LOS ESTORAQUES 

estorauqes_p_1Allá en la población de La Playa de Belén, en el departamento Norte de Santander, República de Colombia, Suramérica, se alzan silenciosas, enigmáticas, majestuosas, unas formaciones naturales, siluetas erosionadas, pero altivas cual iglesias góticas, como trazadas por la mano invisible de un escultor renacentista. Los lugareños les dieron el nombre de “Estoraques”, en alusión al árbol estiracáceo de flores blancas y resina olorosa que se usa en la elaboración de perfumes y medicinas. Estas formaciones naturales, talladas por la caricia del viento en eones de silencio, no son simplemente unos cerros erosionados, son en verdad un mensaje secreto del poder divino, una enseñanza esotérica, arcanos de misterio: ¡perfume para la inspiración y medicina para el espíritu abatido!

Los mármoles de la ciudad de Ática y La Acrópolis de Atenas, en Grecia, fueron talladas por la mano prodigiosa del escultor Fidias, pero para lograr esas construcciones, el artista usó martillos y cinceles, cosa que no hizo el Poder Supremo para esculpir los Estoraques de La Playa de Belén, un arquitectura típicamente antrópica, donde la mano del hombre estuvo ausente, pero presente el aliento divino.

Los Estoraques de La Playa de Belén son el mensaje del viento para recordarle al hombre que hasta la piel de la tierra se curte con el paso del tiempo. Es la enseñanza de lo efímero, es el misterio vedántico para que el observador caiga en la cuenta de que todo en la naturaleza y en el cosmos es la obra de Dios y que lo maravilloso de la vida es producto del poder invisible a los ojos humanos y no de la arrogancia del ego humano. Los Estoraques no son el alma del agua, sino el alma del viento y el susurro del tiempo.

Cuando se camina entre ellos, cuando se acaricia su piel de tierra y cuando el murmullo del viento se desliza por los zigzagueantes senderos y recovecos jugueteando con los cabellos de las hermosas colegiales, en ese instante, el alma humana intuye, sin que la razón comprenda, el secreto de la vida sobre la tierra: Que todo es efímero, que todo es vanidad, que la vida sobre la tierra se erosiona lenta pero inexorable y que el dragón del tiempo todo lo engulle.

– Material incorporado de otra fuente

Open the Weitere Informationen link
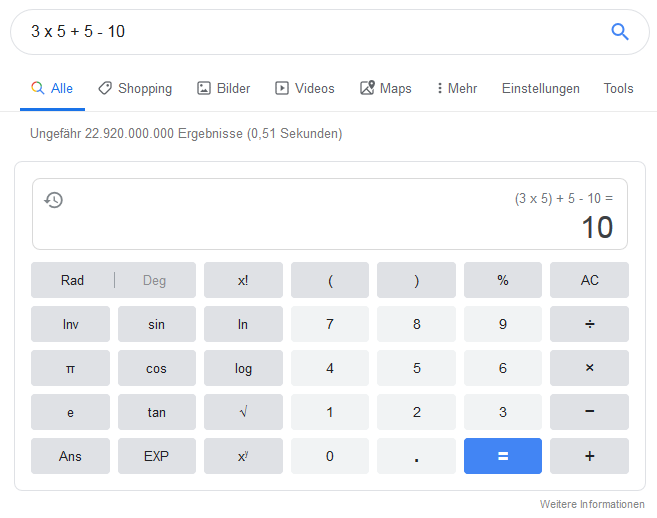[x=592, y=504]
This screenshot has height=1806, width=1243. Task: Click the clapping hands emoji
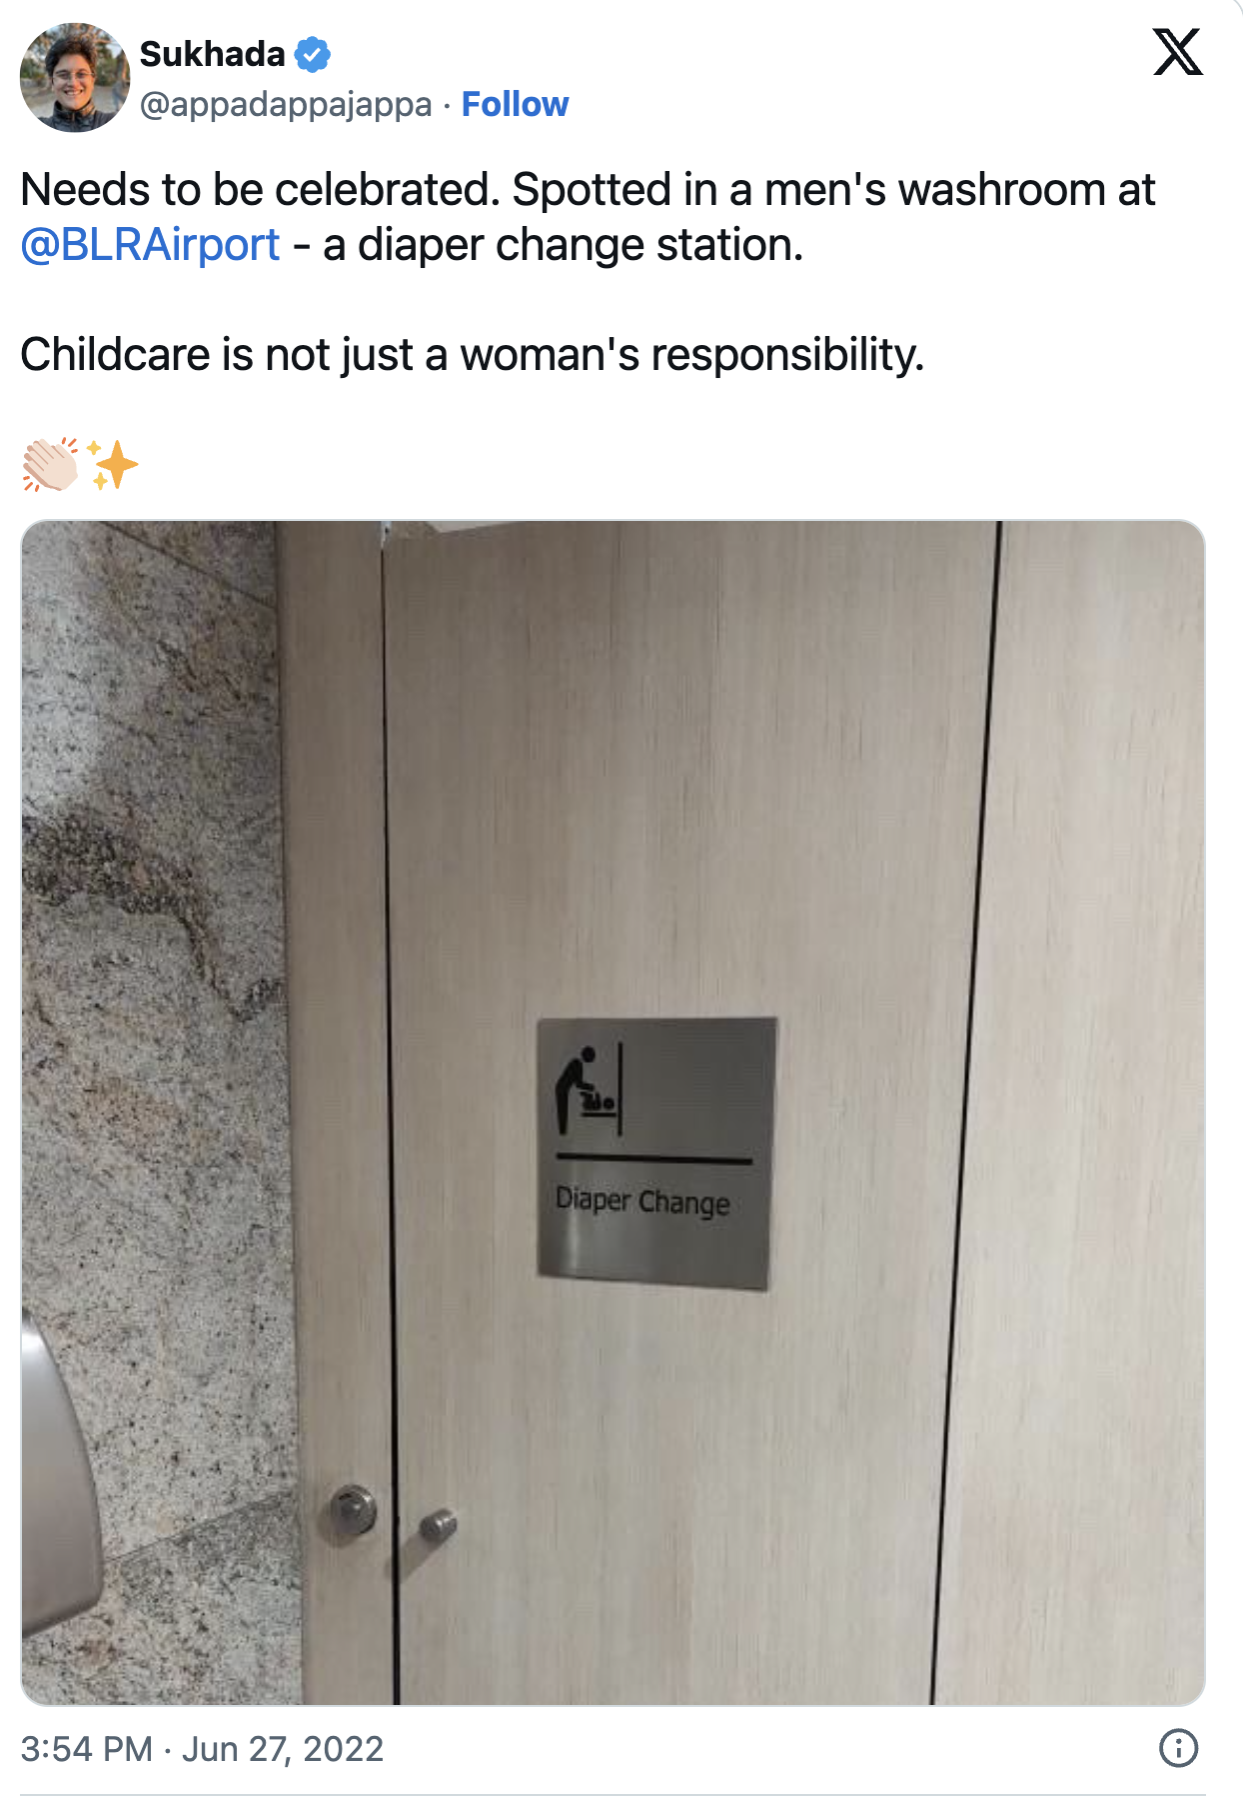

Los Estoraques de La Playa de Belén son más que tierra, piedra y vegetación: ¡Es una meditación permanente sobre el vivir humano!..¡Una reflexión sobre el sin-sentido de la vida! Una invitación para que el espíritu del hombre tenga siempre presente que todo es obra de un poder cósmico, de una energía misteriosa que aún los mismos científicos no comprenden. ¡La energía creadora!, que todo lo transforma y que todo lo perfuma con el aroma de la resina del estoraque.

Un cielo teñido azul marino, nubes blancas que juguetean con el viento silbador, una vegetación refrescante donde serpentean las lagartijas de colores, estrellas titilantes en noches encantadas y el aroma del café recién hervido, son las lentejuelas que adornan esa estancia tranquila, alegre y soñadora, como la frente del poeta,… ¡Los Estoraques de La Playa de Belén!, allá en la República de Colombia, departamento Norte de Santander.